Alan Brinkley
Alan Brinkley is the Allan Nevins Professor of History and has taught at Columbia University since 1991. He works
and teaches in the field of twentieth-century American history. He was chair of the history department from 2000-2003
and is currently University Provost.
His published works include Voices of Protest: Huey Long, Father Coughlin, and the Great Depression (1982), which won
the 1983 National Book Award; The Unfinished Nation: A Concise History of the American People (Knopf, 1992 and
subsequent editions); The End of Reform: New Deal Liberalism in Recession and War (Knopf, 1995); and Liberalism and
Its Discontents (Harvard, 1998). He is presently writing a biography of Henry R. Luce.

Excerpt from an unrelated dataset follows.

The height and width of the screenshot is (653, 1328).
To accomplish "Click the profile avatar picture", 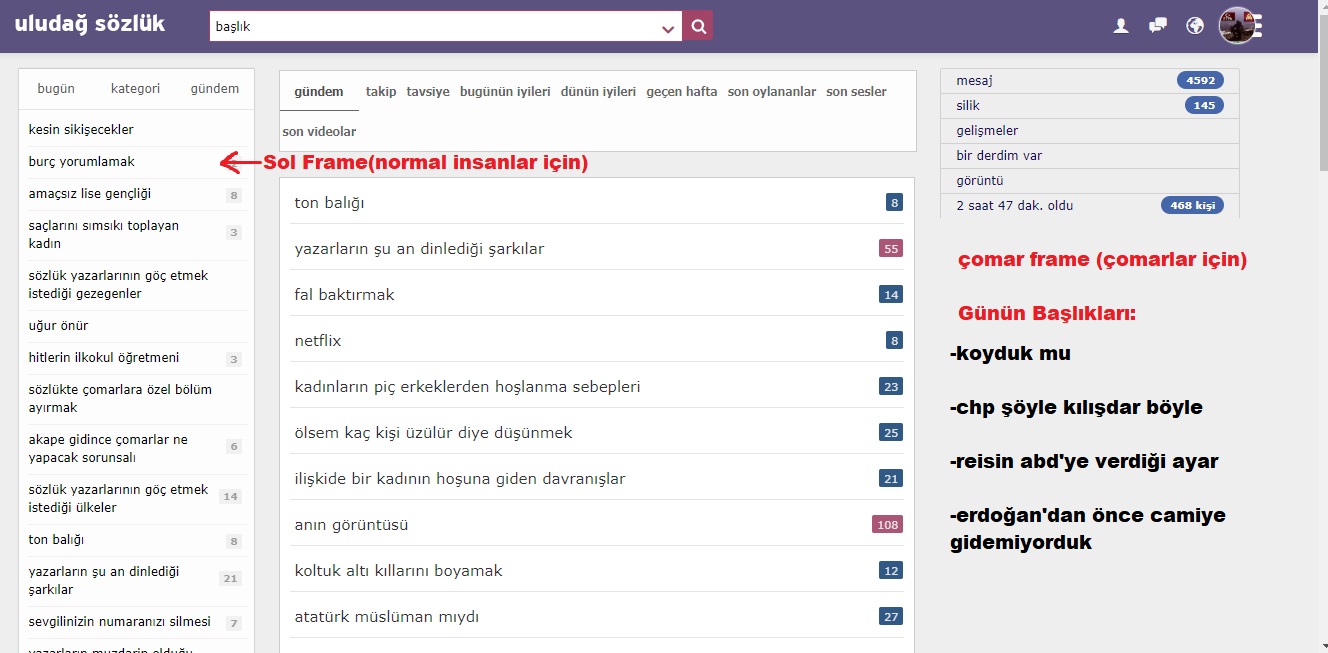I will 1236,26.
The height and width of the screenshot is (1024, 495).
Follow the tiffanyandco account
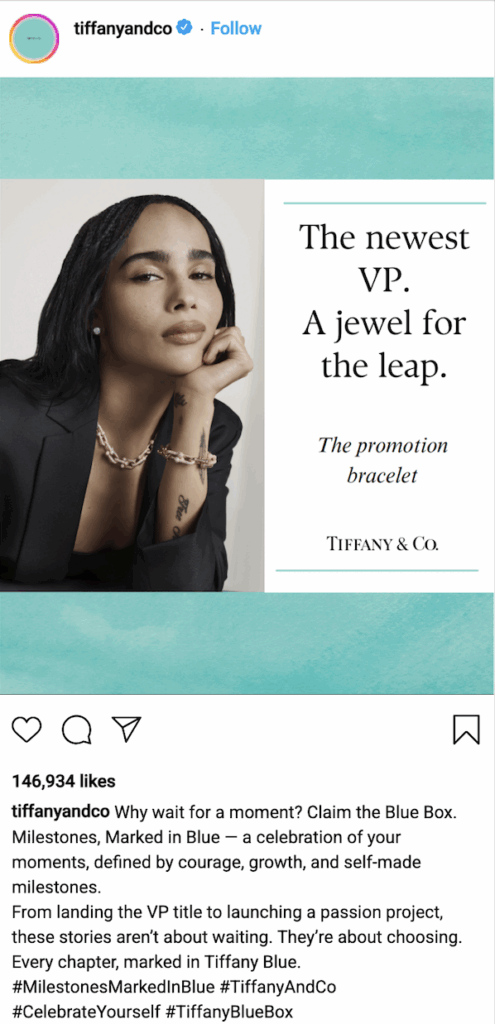coord(236,29)
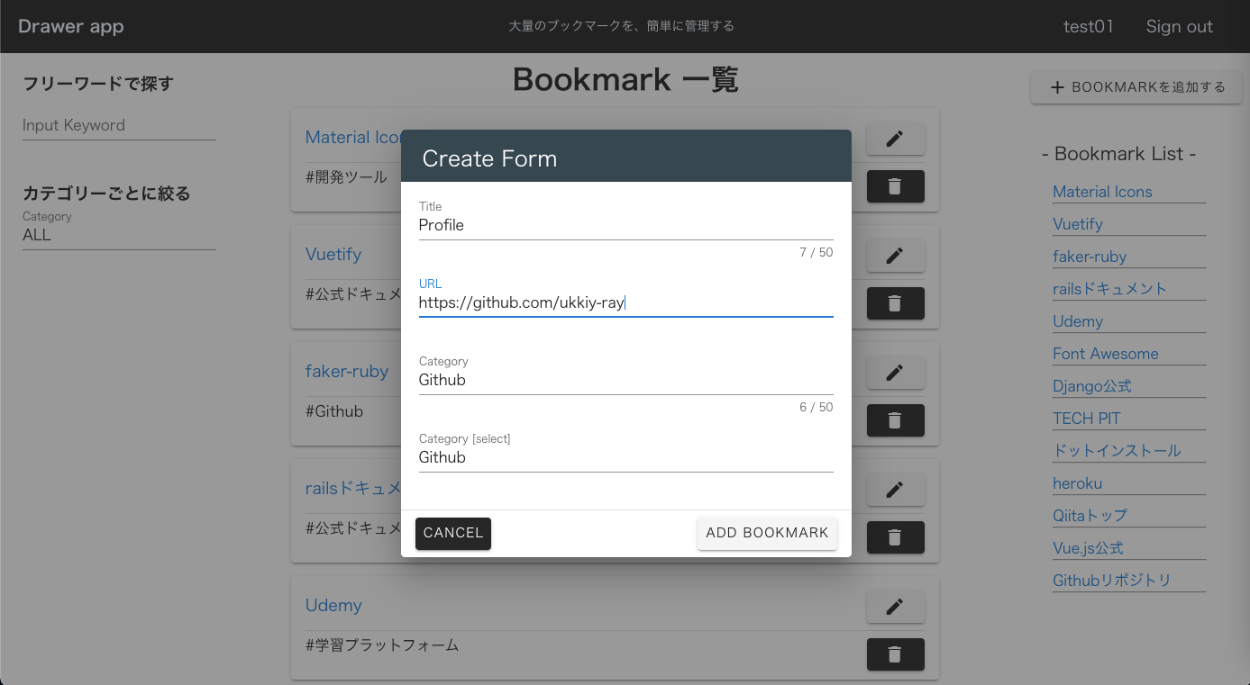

Professor Brinkley was the recipient of the Joseph R. Levenson Memorial Teaching Prize at Harvard in 1987 and the
Great Teacher Award at Columbia in 2003. He is chairman of the board of trustees of the Century Foundation (formerly
the Twentieth Century Fund), a member of the editorial board of the American Prospect, a member of the board of
directors of the New York Council for the Humanities, a trustee of the National Humanities Center, and a member of
the American Academy of Arts and Sciences. In 1998-99, he was the Harmsworth Professor of American History at Oxford
University.
He received his B.A. from Princeton in 1971 and his Ph.D. from Harvard in 1979.